# Ragged Island Wildlife Management Area



## P-Town Pole Bend (Aug 12, 2012)

I decided to start a new thread on this because the hijacked thread was getting so long. Ragged Island is under the control of the DGIF (Department of Game and Inland Fisheries). To have access to the property you must have a freshwater fishing license or hunting license or trapping license or boat registration or a DGIF access permit. This just gets you on the property. To fish there since it is considered saltwater you must have a saltwater license that is controlled by VMRC (Virginia Marine Resources Commission). I don't think that there is any other place where this would happen. You would think the two entities(VMRC & DGIF) could work something out so the average fisherperson wouldn't have to worry about this.


----------



## Tom Powers (Aug 2, 2001)

First this is governed by state code:

§ 29.1-113. Admittance, parking, and use at certain Department-owned facilities or Department-leased land; civil penalty.

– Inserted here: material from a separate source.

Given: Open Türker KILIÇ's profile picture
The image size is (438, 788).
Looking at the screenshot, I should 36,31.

A. No person shall make use of, gain admittance to, or attempt to use or gain admittance to those certain Department-owned facilities where the Department charges a fee established by the Board pursuant to § 29.1-103, unless the person pays such fee. However, such fee shall not apply to (i) any person holding a valid hunting, trapping, or fishing permit, or a current certificate of boat registration issued by the Department, (ii) persons 16 years of age or younger, or (iii) the use of Department-owned boat ramps. 

The law says *issued by the Department* (meaning DGIF). I remember when this was put in place, the intent of the law was that license money was used to pay for these wildlife areas and hikers, birders, etc. were benefiting from the parks without contributing to their upkeep. 

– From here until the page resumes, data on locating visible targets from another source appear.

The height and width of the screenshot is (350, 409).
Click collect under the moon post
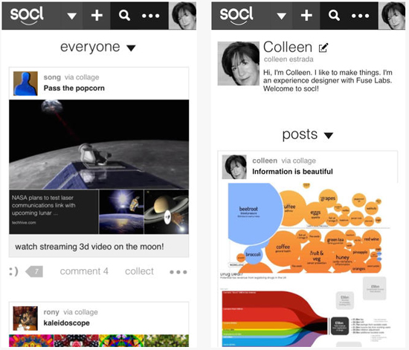(139, 271)
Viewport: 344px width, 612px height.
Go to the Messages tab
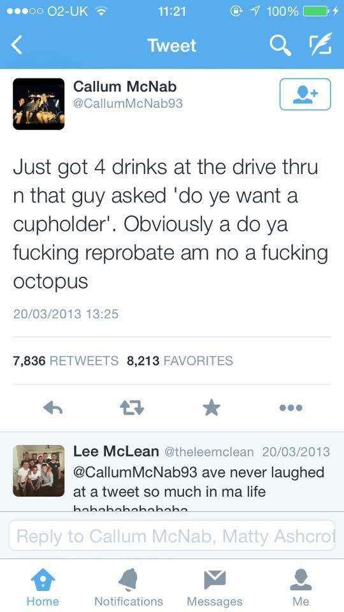pyautogui.click(x=215, y=587)
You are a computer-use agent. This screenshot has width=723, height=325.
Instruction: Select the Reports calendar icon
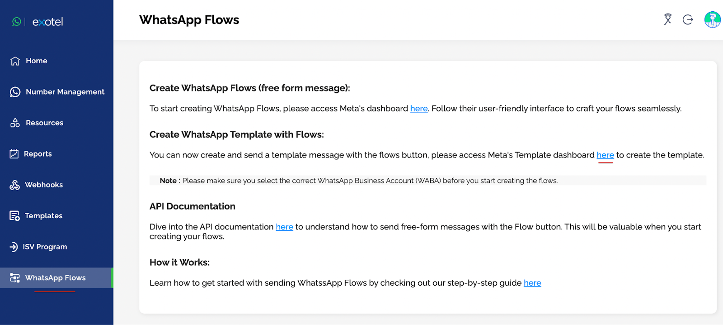(15, 153)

Now here is the reverse loop hole where saltwater fishermen may make out. I don't know about an individual license but at the top of my saltwater boat fishing license it says *"Virginia Department of Game & Inland Fisheries Resident License"* It sure does sound like the license is issued by DGIF which means that if they were required to adhere to state code they would have to let individuals with a saltwater license have free access. The question is what does it say at the top of an individual saltwater fishing license. Oh and on the second page it says *"*resident saltwater boat sport fishing"* and in fine print "**Sold in cooperation with Virginia Marine Resources Commission."

*

Now whether that will do any good or not is a tough question. I do believe that a state Delegate or Senator would probably have to call the head of DGIF and tell them that they are not adhering to state code. Either that or have something make it into the press.

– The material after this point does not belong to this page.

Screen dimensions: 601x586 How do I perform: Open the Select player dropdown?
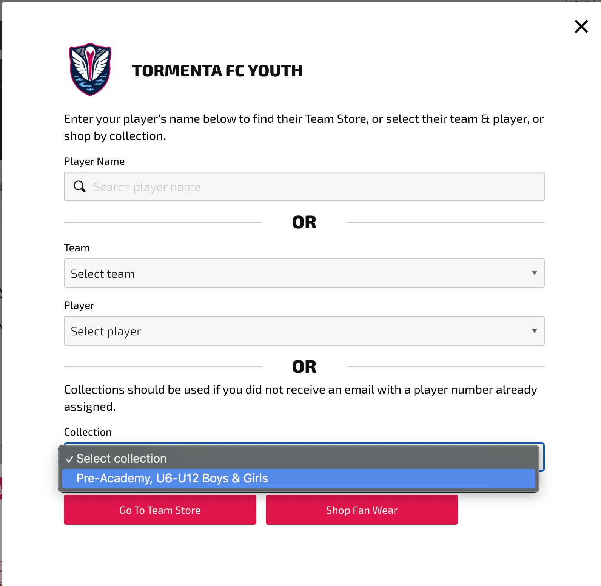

That being said I am sure that DGIF will interpret it to mean a license that they get the fees from. Not one where they are just the middle man in managing the sales.


----------



## Bodie (Jan 4, 2014)

Thanks for posting this. I may just get my freshwater and be done with it..


----------



## George Gravier (Oct 28, 1999)

So go somewhere else, plenty of other places to fish without going thru all that bs...geo


----------



## quinten13 (May 14, 2012)

So basically you need a salt and fresh water license to gain access and fish the area? Well I guess I just gotta get both. But for further reference, does anyone know any other public locations like this in the NN-Isle of Wight- Suffolk area that is salt water?


----------



## Tom Powers (Aug 2, 2001)

Quiten,

Actually what I am saying is that you need to contact your state legislator and tell them that DGIF needs to follow the letter of the law. They "ISSUE" the saltwater fishing license so it should be good enough. Otherwise they should change the wording on the license to VMRC and wait a year for all of the licenses (except the lifetime licenses) to expire.


----------



## Bodie (Jan 4, 2014)

quinten13 said:


> So basically you need a salt and fresh water license to gain access and fish the area? Well I guess I just gotta get both. But for further reference, does anyone know any other public locations like this in the NN-Isle of Wight- Suffolk area that is salt water?


 not a whole lot even though there is a lot of coastline. bennetts creek park is one area. but basically, I have just decided to plan my fishing trips better and try to go east. It is a bit of a drive, but until I can get a kayak, the shore fishing is slim pickins out here.


----------